Equivalence of definitions of "group object" using the Yoneda lemma I have just started learning category theory and I am trying to get an understanding of how to think about the Yoneda lemma. Obvious applications are clear to me (Yoneda embedding is full and faithful,  for example), but I want to understand how one uses it in practical mathematics. In particular, I have the following question:
How exactly does Yoneda imply that the definition of a group object in a category with finite products (as an object $G$ together with a functor from that category to the category of groups such that the composite of it with the forgetful functor to the category of sets is represented by $G$) is equivalent to requiring the natural diagrams that give the group axioms to commute?
I am really searching for some intuition. Thanks for any help.
 A: Here is a way to see it. Let $\mathcal C $ be a category with finite products. By Yoneda, the functor $\mathfrak h \colon \mathcal C \to \widehat{\mathcal C}, c \mapsto \hom(-,c)$ is fully faithful. Moreover, it preserves finite products by definition. So

Lemma 1. An object $g$ in $\mathcal C$ is a group object with multiplication $m$, inverse $i$ and unit $e$ if and only if $\mathfrak h (g) = \hom(-,g)$ is a group object in $\widehat{\mathcal C}$ with mutiplication $\mathfrak h(m)$, inverse $\mathfrak h(i)$ and unit $\mathfrak h(e)$.

But $\widehat{\mathcal C}$ is a preasheaf category: if you want to check the commutativity of a diagram in it, just check the commutativity in each component.
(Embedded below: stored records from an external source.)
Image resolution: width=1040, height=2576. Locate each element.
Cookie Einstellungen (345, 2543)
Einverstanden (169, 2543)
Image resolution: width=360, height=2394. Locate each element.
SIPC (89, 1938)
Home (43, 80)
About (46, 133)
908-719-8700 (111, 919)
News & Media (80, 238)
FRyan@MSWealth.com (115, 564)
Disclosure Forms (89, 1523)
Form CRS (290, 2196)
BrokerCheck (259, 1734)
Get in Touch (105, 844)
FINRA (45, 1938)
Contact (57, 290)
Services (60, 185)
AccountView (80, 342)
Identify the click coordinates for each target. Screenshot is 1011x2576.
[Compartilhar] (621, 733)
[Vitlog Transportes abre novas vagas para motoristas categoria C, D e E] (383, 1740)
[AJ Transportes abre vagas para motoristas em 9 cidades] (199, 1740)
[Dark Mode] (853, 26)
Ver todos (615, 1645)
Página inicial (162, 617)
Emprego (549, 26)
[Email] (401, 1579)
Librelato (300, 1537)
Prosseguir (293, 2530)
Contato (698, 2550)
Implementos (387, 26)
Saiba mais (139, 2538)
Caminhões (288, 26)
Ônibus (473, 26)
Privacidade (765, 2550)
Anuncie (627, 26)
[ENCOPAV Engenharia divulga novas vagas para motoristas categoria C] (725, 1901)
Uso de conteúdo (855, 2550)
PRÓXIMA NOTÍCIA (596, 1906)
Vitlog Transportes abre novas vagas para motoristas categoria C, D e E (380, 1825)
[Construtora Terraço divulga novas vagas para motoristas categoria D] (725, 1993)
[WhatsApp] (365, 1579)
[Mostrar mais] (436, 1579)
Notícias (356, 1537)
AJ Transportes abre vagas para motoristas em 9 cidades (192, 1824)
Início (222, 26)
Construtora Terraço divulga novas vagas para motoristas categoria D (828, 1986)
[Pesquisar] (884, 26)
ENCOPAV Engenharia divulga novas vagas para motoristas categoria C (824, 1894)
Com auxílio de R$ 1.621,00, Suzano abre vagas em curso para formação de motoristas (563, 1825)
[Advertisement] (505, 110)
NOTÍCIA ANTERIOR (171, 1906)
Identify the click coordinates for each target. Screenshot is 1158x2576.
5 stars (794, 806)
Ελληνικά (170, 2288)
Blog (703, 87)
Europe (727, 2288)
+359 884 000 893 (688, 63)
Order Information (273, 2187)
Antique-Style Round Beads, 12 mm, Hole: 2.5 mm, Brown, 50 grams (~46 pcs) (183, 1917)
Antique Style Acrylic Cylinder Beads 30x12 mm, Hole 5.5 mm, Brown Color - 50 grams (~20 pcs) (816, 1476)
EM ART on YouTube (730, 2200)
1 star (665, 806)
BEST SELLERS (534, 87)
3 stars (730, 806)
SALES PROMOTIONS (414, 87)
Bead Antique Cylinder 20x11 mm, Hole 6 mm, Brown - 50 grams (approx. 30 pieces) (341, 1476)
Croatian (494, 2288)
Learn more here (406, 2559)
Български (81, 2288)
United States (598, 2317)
Which gives

Lemma 2. An object $G$ in $\widehat{\mathcal C}$ is a group object with multiplication $m$, inverse $i$ and unit $e$ if and only if for every $c \in \mathcal C$, $G(c)$ is a group (in the set theoretic sense) with multiplication $m(c)$, inverse $i(c)$ and unit $e(c)$.

Put the two lemma together to get that 

An object $g$ in $\mathcal C$ is a group object with multiplication $m$, inverse $i$ and unit $e$ if and only if for every $c \in \mathcal C$, $\hom(c,g)$ is a group with mutiplication $(x,y) \mapsto m \circ \langle x,y\rangle$, inverse $x \mapsto i\circ x$ and unit the unit $e \circ (c \to 1)$.

I let you see that the last condition is exactly the data of a functor ${\mathcal C}^{\rm op} \to \mathsf{Grp}$ factorizing $\hom(-,g)$ through the forgetful functor from groups to sets.